Par - publié le 12 août 2009 à 09h03 ,
MAJ le 26 septembre 2009 à 03h13 - 0 commentaire(s)
Dans The Fall, le nouveau long métrage de Tarsem Singh, cette image ci-dessous marque le basculement du réel vers l’imaginaire, comme une avancée dans le monde des ténèbres. Cela se produit au moment où la petite fille (Catalina Untaru) suit "l’homme des rayons X" dans les corridors d’un hôpital de Los Angeles, dans les années 20. Son accoutrement est tellement effrayant qu’il lui inspirera une galerie de méchants soldats espagnols. C’est l’équivalent du lapin blanc dans Alice aux pays des merveilles. Le réalisateur de The Cell a effectué la même démarche que son personnage en fantasmant un film à travers ceux qu’il a vus pour en reproduire les effets les plus sidérants. Ce n’est pas un cas isolé : Thirst, ceci est mon sang, de Park Chan-Wook, qui sort le mois prochain dans les salles, repose exactement sur le même principe du patchwork cinéphile. The Fall sort, lui, directement en DVD.

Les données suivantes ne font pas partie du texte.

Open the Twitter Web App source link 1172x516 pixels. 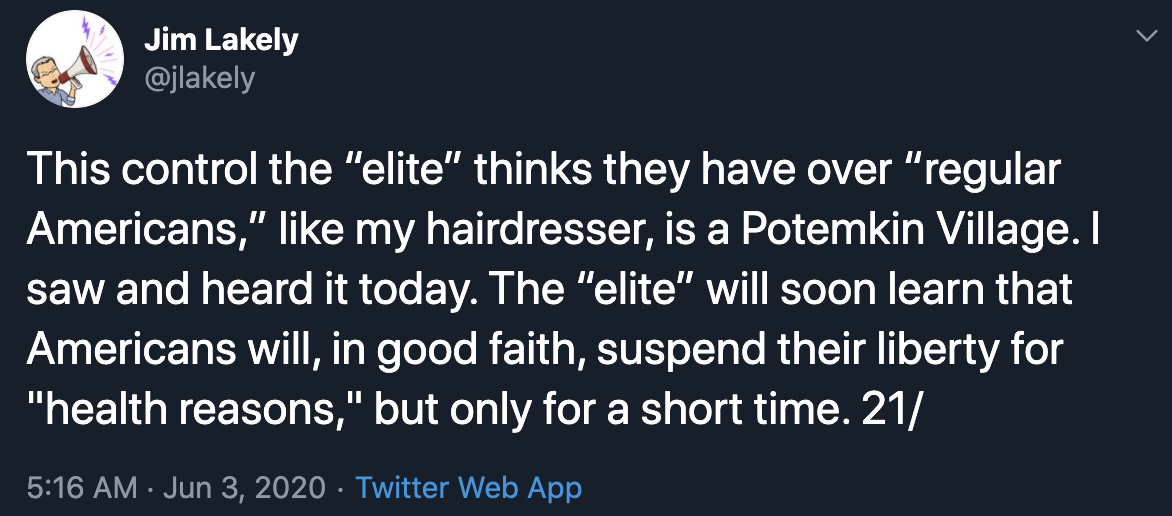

Soutenu par David Fincher et Spike Jonze, Tarsem Singh s’inspire entre autres de Ron Fricke (Baraka), Peter Brook (The Mahabharata), Alejandro Jodorowsky (El Topo) et de Pier Paolo Pasolini (Les Mille et une nuits). Le but : rendre accessible une culture en marge à travers l’histoire d’amitié entre une petite fille plâtrée, consumée par la peur de s’ennuyer, et un cascadeur ayant perdu l’usage de ses jambes (Lee Pace). Ensemble, ils imaginent la ligue des gentlemen extraordinaires et se racontent des histoires pour fuir la cruauté du monde. En reprenant la trame d’un autre film (Yo Ho Ho, de Zako Heskija), Singh s’est mis dans la tête d’un enfant en invitant le spectateur dans un univers irréel, influencé par le surréalisme et le symbolisme sans toutefois chercher de signification, juste pour célébrer le pouvoir évocateur des images et donc la magie du cinéma. Il décrit d’ailleurs The Fall comme les nouvelles Aventures du Baron de Münchausen (Terry Gilliam, 1989) en renouant avec un mélange de réalisme et d’onirisme, de naïveté et de cruauté. Ce qui peut irriter comme éblouir.

THE FALL / L’ELEMENT DU CRIME


THE FALL

L'ELEMENT DU CRIME

THE FALL

L'ELEMENT DU CRIME

THE FALL / ANDREÏ ROUBLEV


THE FALL

ANDREÏ ROUBLEV

Avant même de rédiger un embryon de script, Tarsem Singh avait envie d’une ouverture en noir et blanc. D’ailleurs, il avait déjà fait l’essai il y a dix ans pour une publicité sur la même symphonie de Beethoven et avec les mêmes caméras à grande vitesse Photo-Sonics. Selon ses propres termes, il cherchait "le chaos avec peu d’énergie". Ironie du hasard : Antichrist, de Lars Von Trier, propose le même concept pour capter l’orgasme d’un couple au ralenti pendant que leur enfant se jette dans le vide, sur du Händel. Bien que The Fall ait été réalisé avant, Tarsem Singh a piqué pour les besoins de cette scène quelques motifs à L’élément du crime de Lars Von Trier (1985) qui, avec une photo sépia, expérimentait la même torpeur ouatée et cotonneuse du rêve éveillé. On retrouve le même cadavre de cheval extirpé des eaux. Celui qui est derrière cette influence commune, c’est Andrei Tarkovski à qui Singh rend hommage à travers une "camera obscura", en projetant l'image de Andreï Roublev sur un mur.